(Stored items)
---*---
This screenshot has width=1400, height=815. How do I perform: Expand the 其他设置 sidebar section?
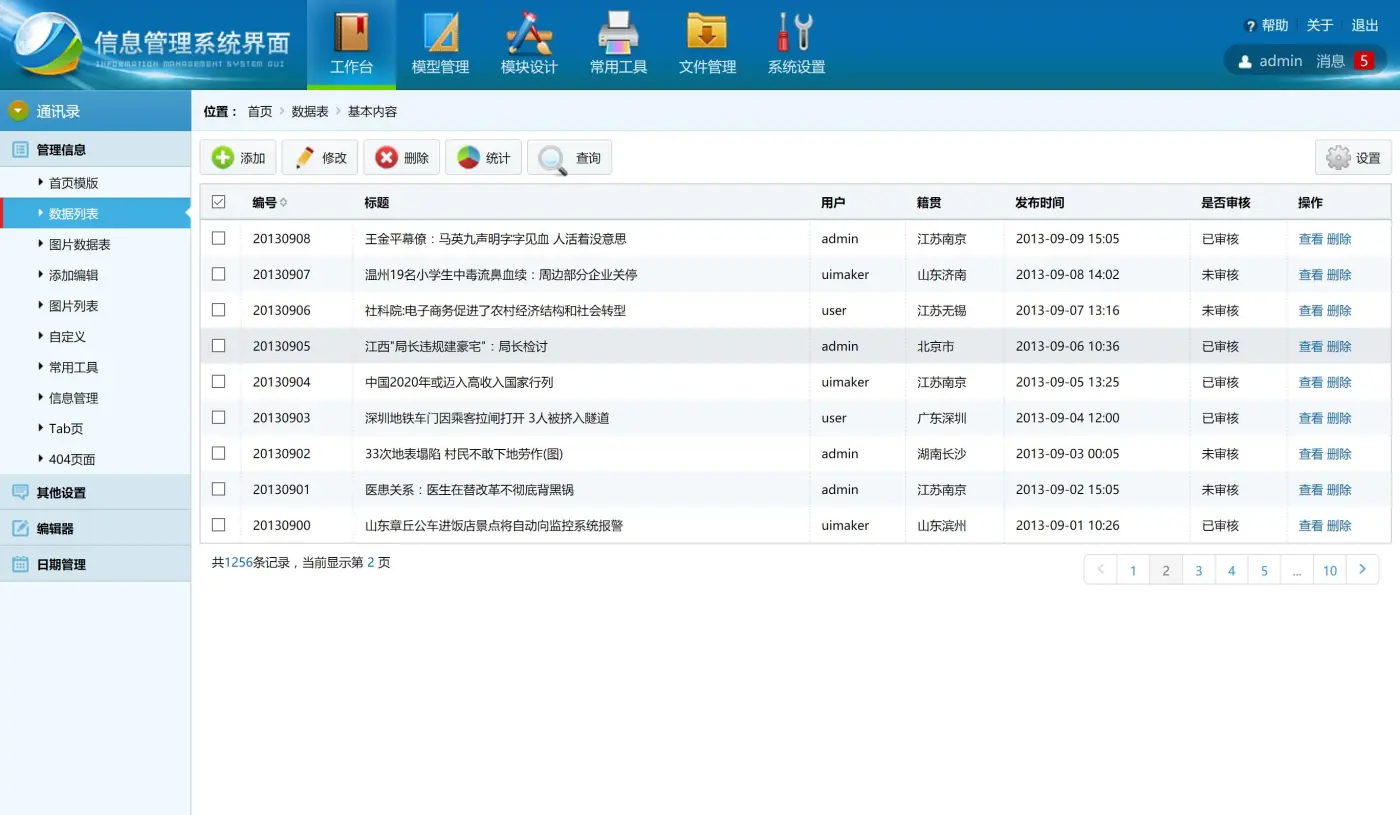point(61,493)
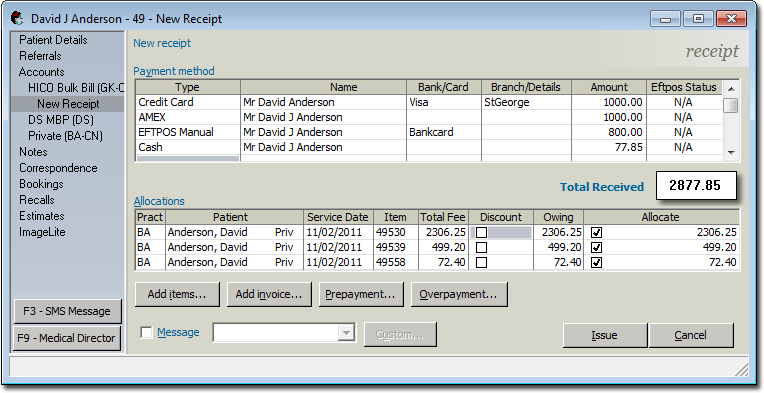Click the application icon in title bar
Image resolution: width=764 pixels, height=393 pixels.
click(17, 19)
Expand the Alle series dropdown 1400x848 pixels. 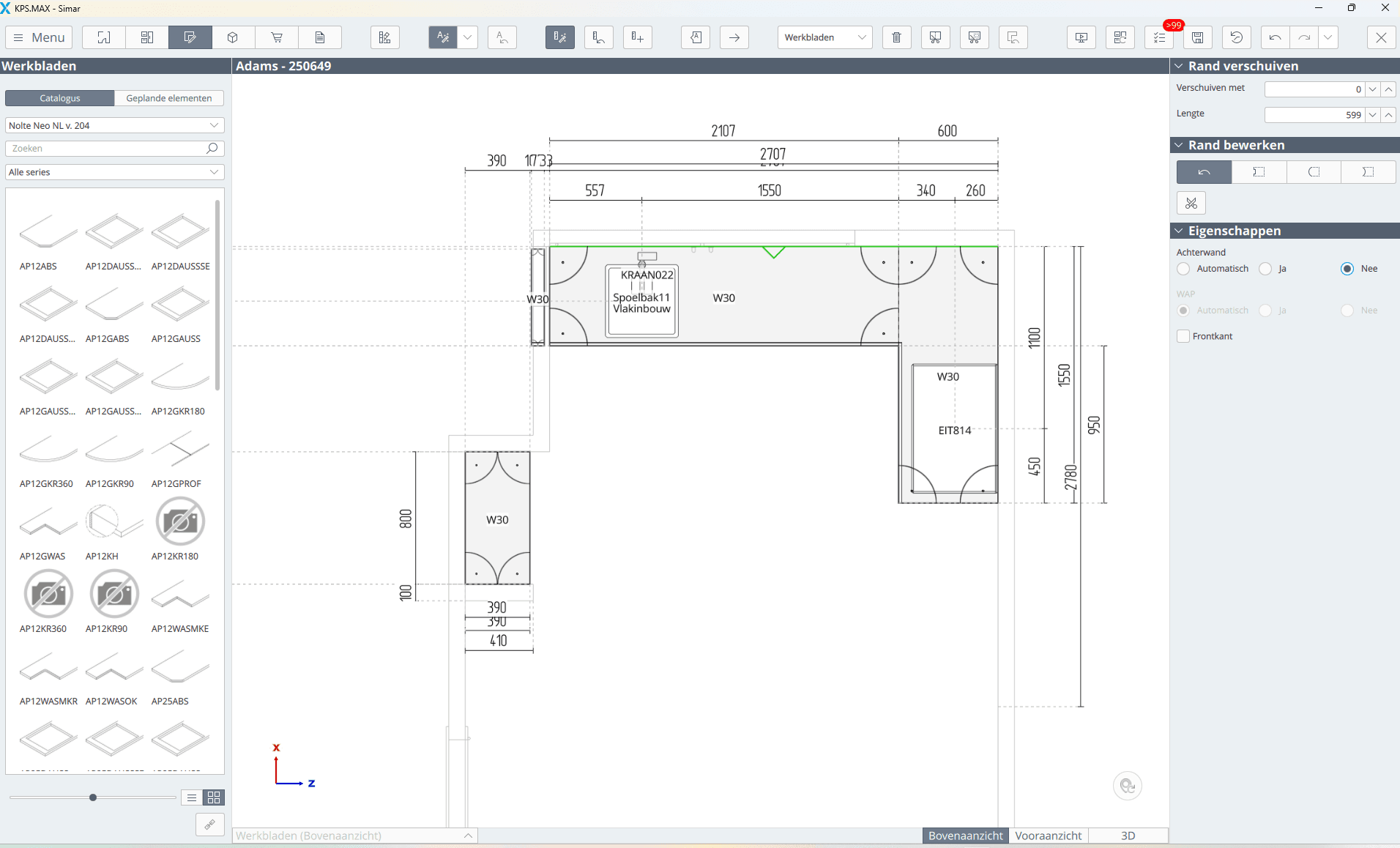coord(114,172)
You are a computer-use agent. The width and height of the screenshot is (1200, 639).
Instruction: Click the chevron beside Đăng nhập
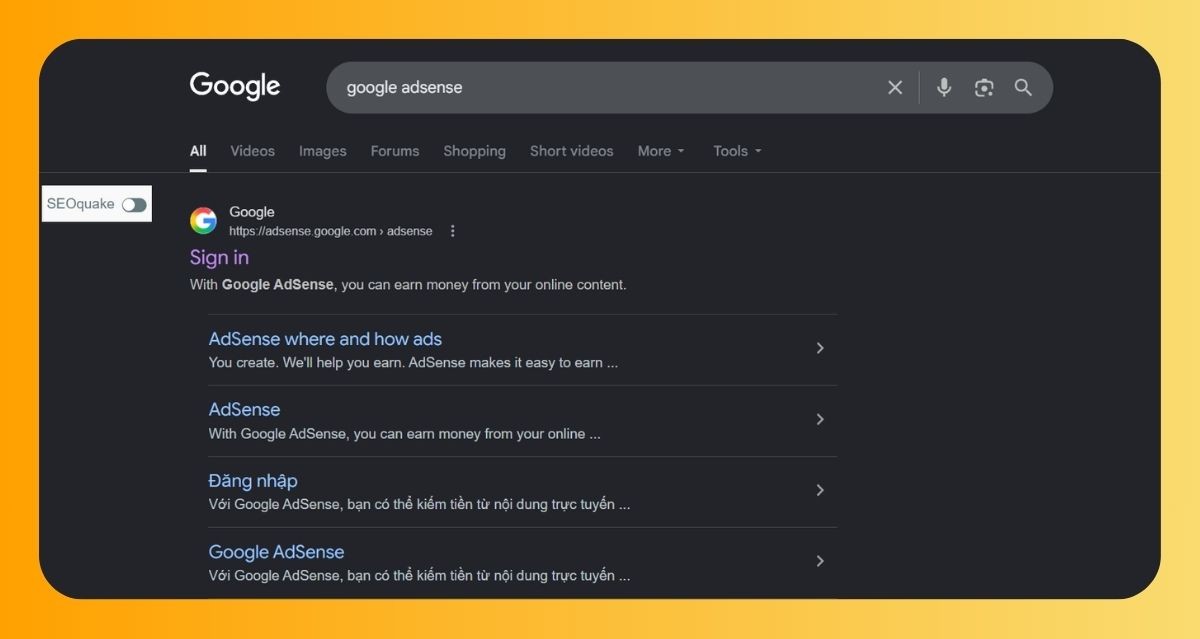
---*---
__What you will do__
Word for word, restate the lines from the line with "You are a computer-use" through the last line of the entries, and nothing beyond them. Omit pictures.

__Result__
You are a computer-use agent. The width and height of the screenshot is (1200, 639).
Instruction: Click the chevron beside Đăng nhập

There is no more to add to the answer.